"Kok anak lain sekolah, adik enggak?" Tanya anak saya yang nomor dua, beberapa waktu lalu.
"Soalnya takut. Masih ada corona," celetuk kakaknya.
"Memangnya anak lain enggak takut corona?" Anak kedua saya mengejar dengan pertanyaan lain.
"Mungkin, mereka belum paham kalau corona itu ada," jelas saya.
Hiks.
Sejujurnya, hal yang paling saya sesali ketika musim wabah datang seperti sekarang ini adalah anak-anak yang kehilangan kesempatan untuk bermain dan bersosialisasi dengan orang lain, khususnya teman-temannya.
Namun, saya tetap keukeuh memilih menjadi orang tua yang lebay demi melindungi buah hatinya. Walau sekolah anak-anak sudah mulai duluan tatap muka, saya tetap tahan anak-anak untuk tidak keluar rumah. Untuk saat ini, bagi saya, pendidikan merupakan prioritas nomor kedua, sedangkan urutan pertama adalah kesehatan.
"Anakmu enggak stress dikurung di rumah terus?" Sering ada yang bertanya demikian, karena mungkin melihat kelebayan saya melindungi anak, sementara anak-anak lain dibiarkan orang tuanya bermain bersama.
"Tentu saya enggak akan membiarkan anak saya stress," jawab saya.
"Bertahan di rumah aja" enggak sesempit itu maknanya. Bukan berarti diam aja, cuma mantengin gadget atau lebih parah lagi, rebahan melulu.

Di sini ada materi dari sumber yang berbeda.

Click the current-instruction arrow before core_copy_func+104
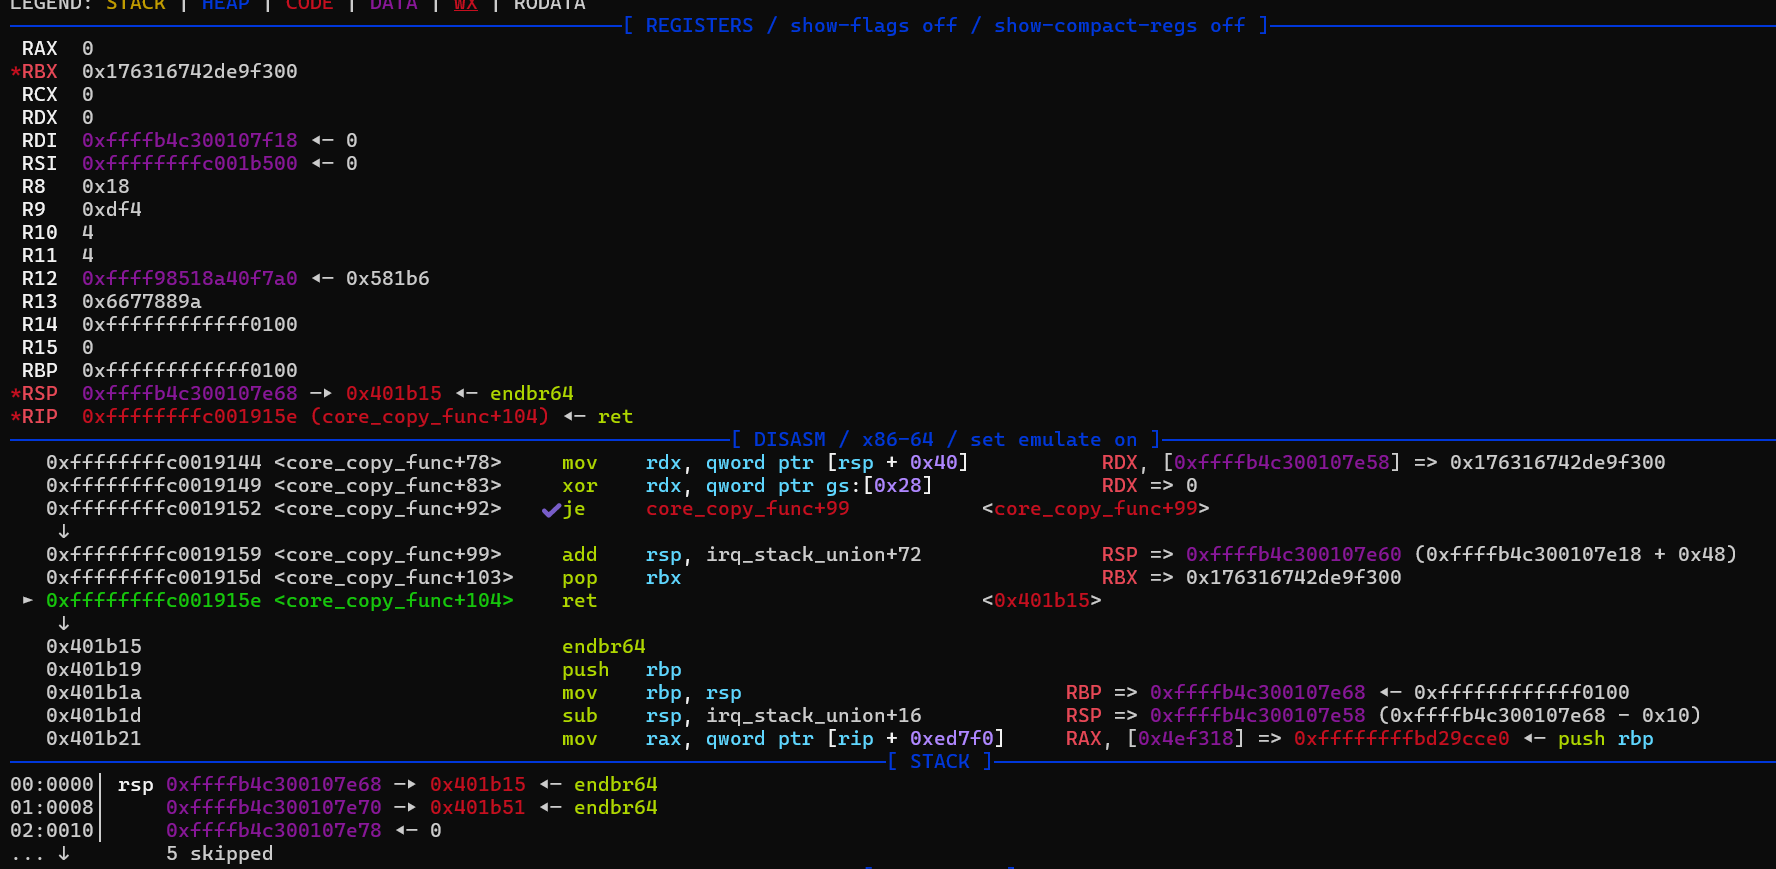Viewport: 1776px width, 869px height. (x=28, y=601)
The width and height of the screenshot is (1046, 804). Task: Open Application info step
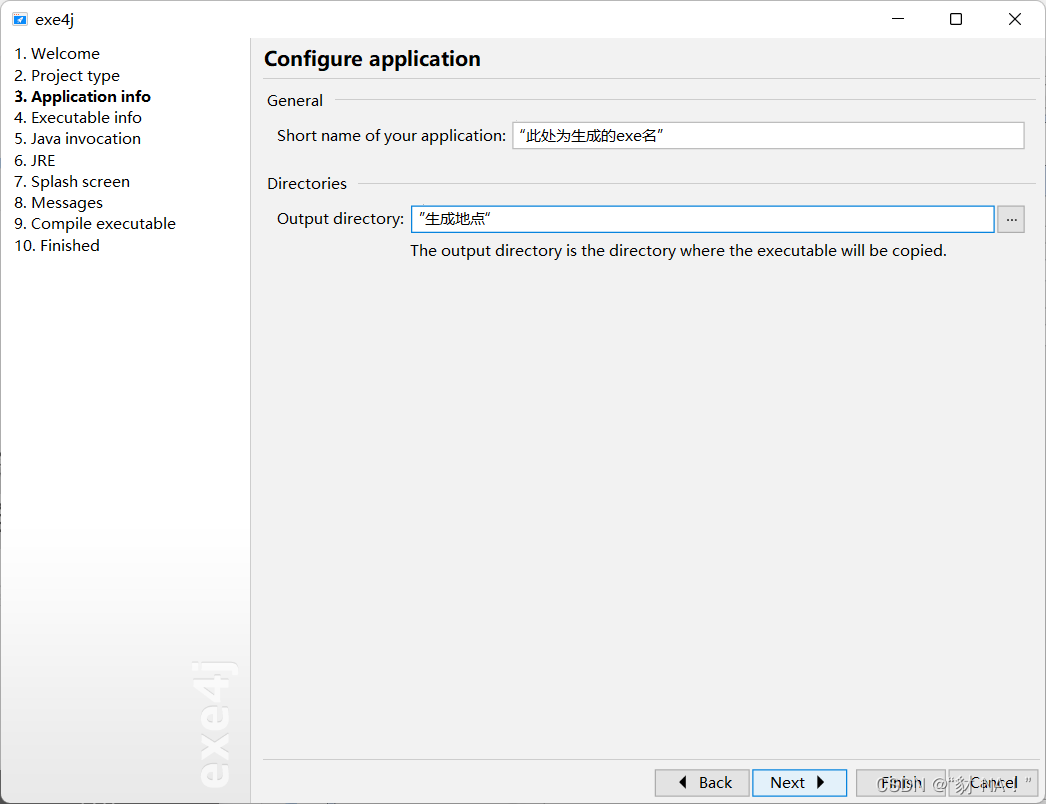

Bagi saya, mengajarkan anak tentang pandemi ini penting, karena kita enggak tahu, apakah di masa mendatang wabah ini akan datang lagi atau bagaimana. Yaaa, walaupun ya enggak berharap begitu juga, sih. Namun, ya buat jaga-jaga aja. Seenggak-enggaknya bila mereka dewasa, mereka akan paham apa yang sebaiknya dilakukan dan tidak dilakukan saat ada pandemi.